The biggest challenge for solar power companies has always been to reduce costs and attain sustainable profitability. SunPower Corporation (NASDAQ:SPWR) has yet to achieve this goal, but it is making strategic moves to improve its future potential.
SunPower’s strategic moves
In late June, President Obama announced his Fresh Climate Change strategy, with a focus on reducing emissions from coal plants. SunPower Corporation (NASDAQ:SPWR)’s stock appreciated approximately 20% over the next month, alongside similar gains in other U.S. solar players. However, the stock has since retreated back to the same level it traded at prior to the announcement.
SunPower Corporation (NASDAQ:SPWR) also recently partnered with KB Home to produce 1,500 solar-powered homes. KB Home and SunPower recently celebrated their 1,000th home and nearly $1 million in annual savings for solar-panel users.
Altogether, SunPower Corporation (NASDAQ:SPWR) supplies seven homebuilders in the United States, which has led to 10,000 new homes with solar panels over the past two years. By the end of 2013, 20% of new homes in California are expected to have solar power; SunPower currently owns 80% market share for solar homes in the state. SunPower also offers 0% down financing to expand the reach of its third-party ownership finance model.
Total’s backing of SunPower Corporation (NASDAQ:SPWR) also plays a major role in SunPower’s potential. This relationship has led to lower borrowing costs for SunPower (saving between $1 million and $10 million per contract), and a strong possibility for Middle East and Africa expansion thanks to Total’s ties. Total wants to bundle fuel contracts with solar panels, and it sees a potential new market in the mining industry, where solar can be used as opposed to diesel.
SunPower expects FY2013 revenue of $2.5 billion to $2.6 billion, and net income per diluted share of $1.00 to $1.30. The company also aims to achieve the following goals by 2015:
1). Double its customer base
2). Improve panel efficiency 10% to 23%
3). Decrease cost-per-watt by 35%
If SunPower CEO Tom Werner is correct about photovoltaic panels becoming a standard for new home construction, then doubling the customer base will be easy. That type of growth would then lead to increased cash flow, which could increase R&D, and then lead to finding ways to improve panel efficiency and reduce those panels’ cost per watt. Based on the company’s success in California, this could become a reality.
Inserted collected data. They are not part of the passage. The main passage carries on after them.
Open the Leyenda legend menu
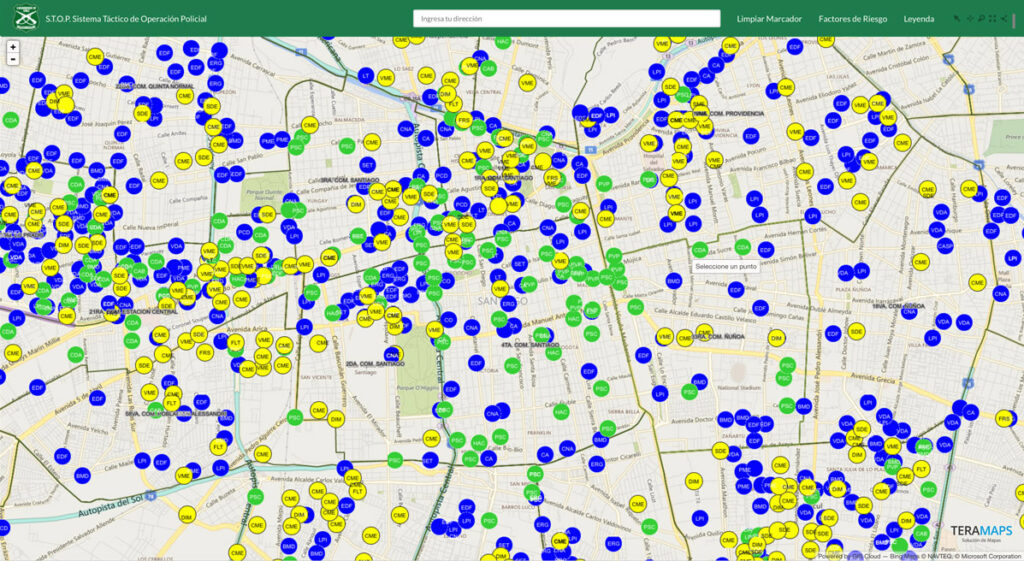[x=919, y=19]
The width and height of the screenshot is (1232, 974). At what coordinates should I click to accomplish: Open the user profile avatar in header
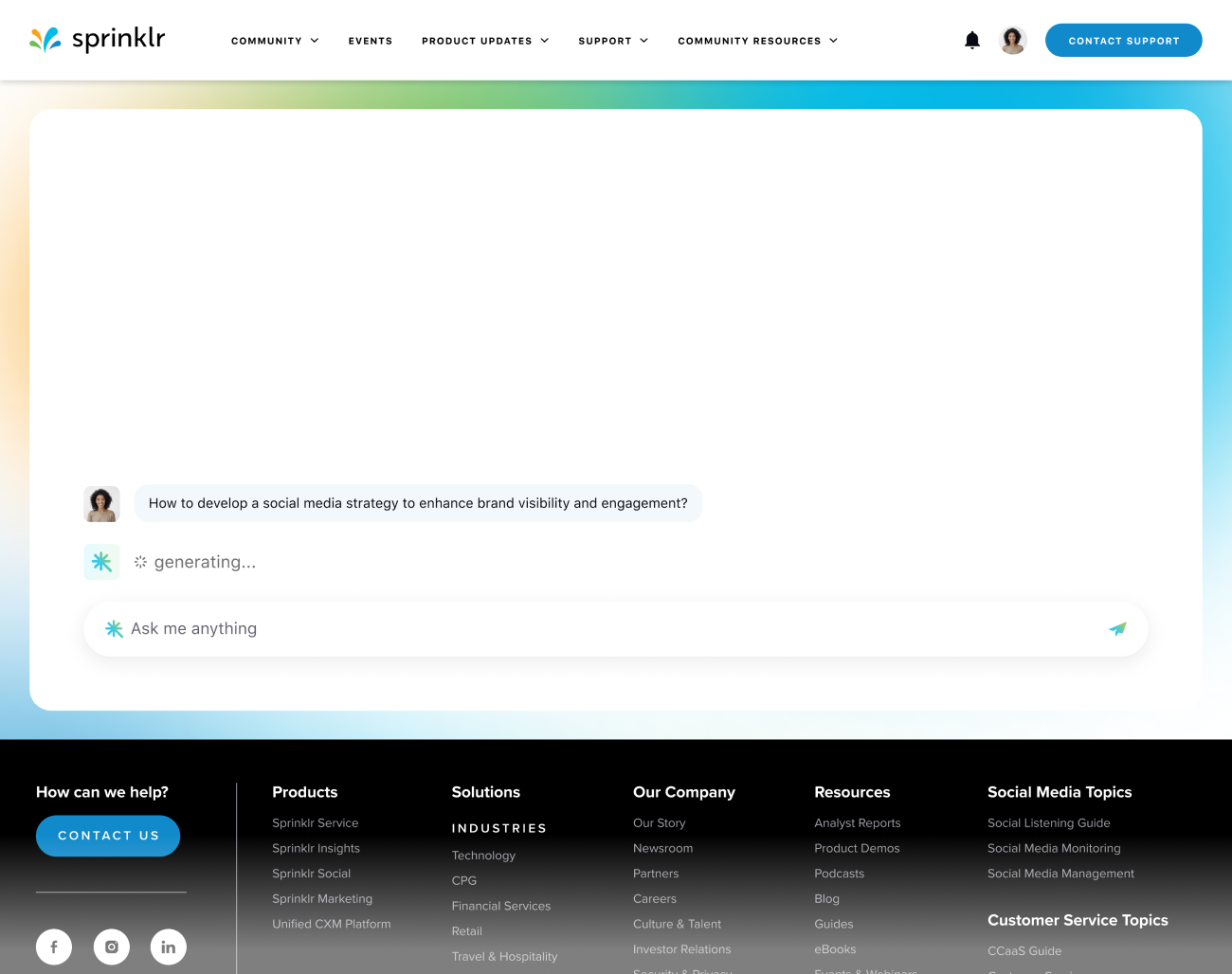(1013, 40)
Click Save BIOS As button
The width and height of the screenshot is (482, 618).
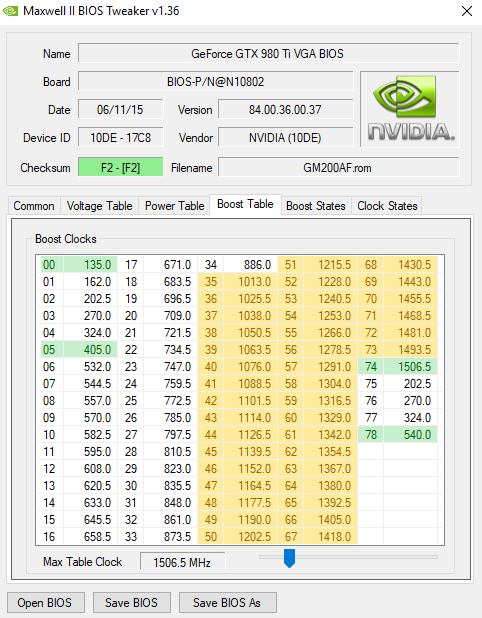coord(227,603)
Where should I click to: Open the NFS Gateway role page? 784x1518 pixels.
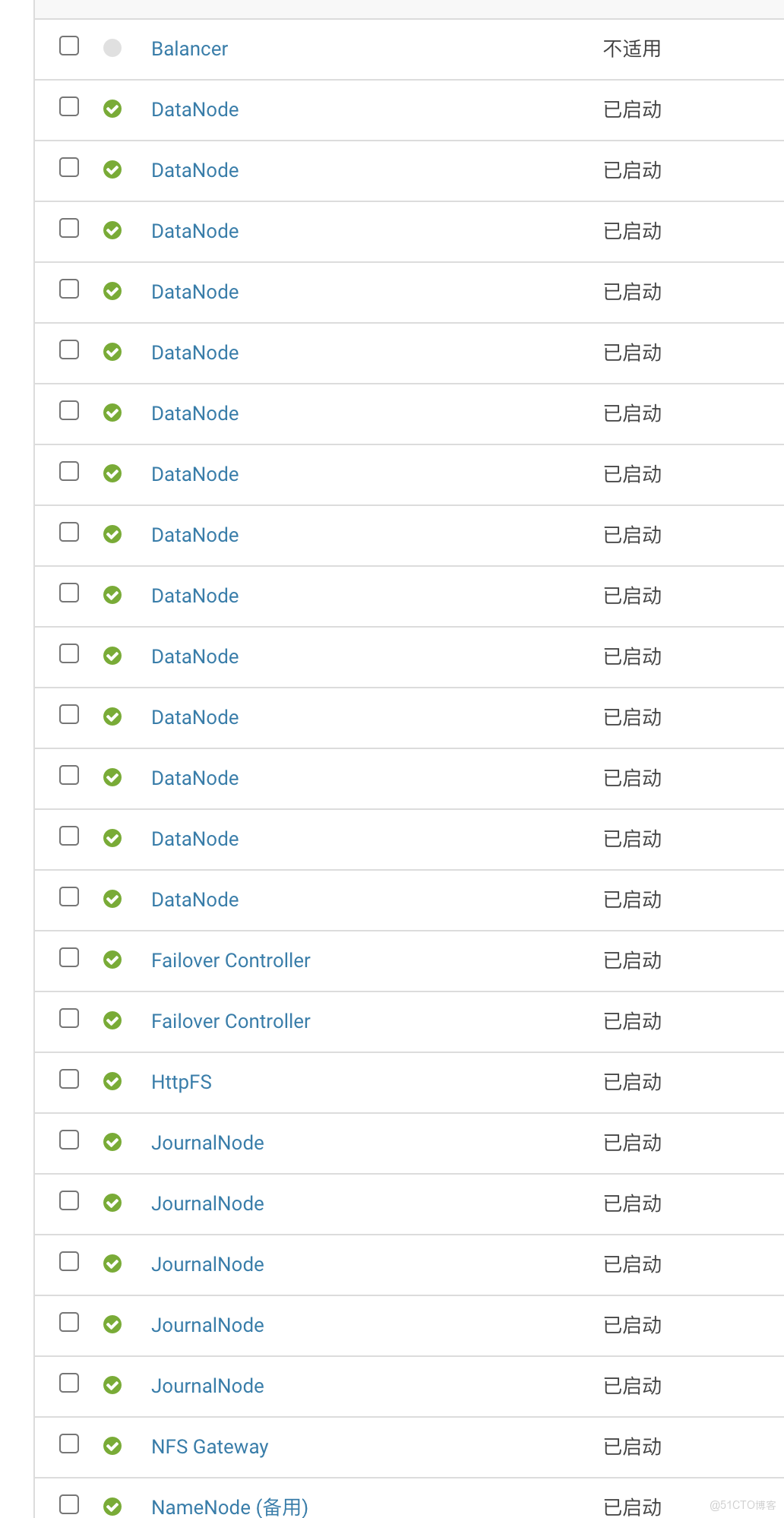point(210,1446)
SunPower has already spent a lot of time and money on R&D, with a focus on solar-panel efficiency. As a result, SunPower’s solar panels convert as much as 24% of sunlight into energy — which represents up to 50% more than conventional panels.
First Solar is also making strategic moves
When it comes to strong upside potential, rival First Solar is often brought up along with SunPower. However, the two companies have many differences, which may give one stock more potential than the other.
First Solar now offers several services in addition to just solar panels, including utility-scale generation, industrial power, and fuel replacement. This kind of diversification may limit its downside potential if the solar industry weakens.
As part of its broadened efforts, First Solar is set to construct New Mexico’s largest solar plant, and it will supply 50 megawatts of solar power to El Paso Electric for the next quarter-century. This deal will add 300 construction jobs, provide clean energy to 18,000 homes, and displace more than 40,000 metric tons of CO2.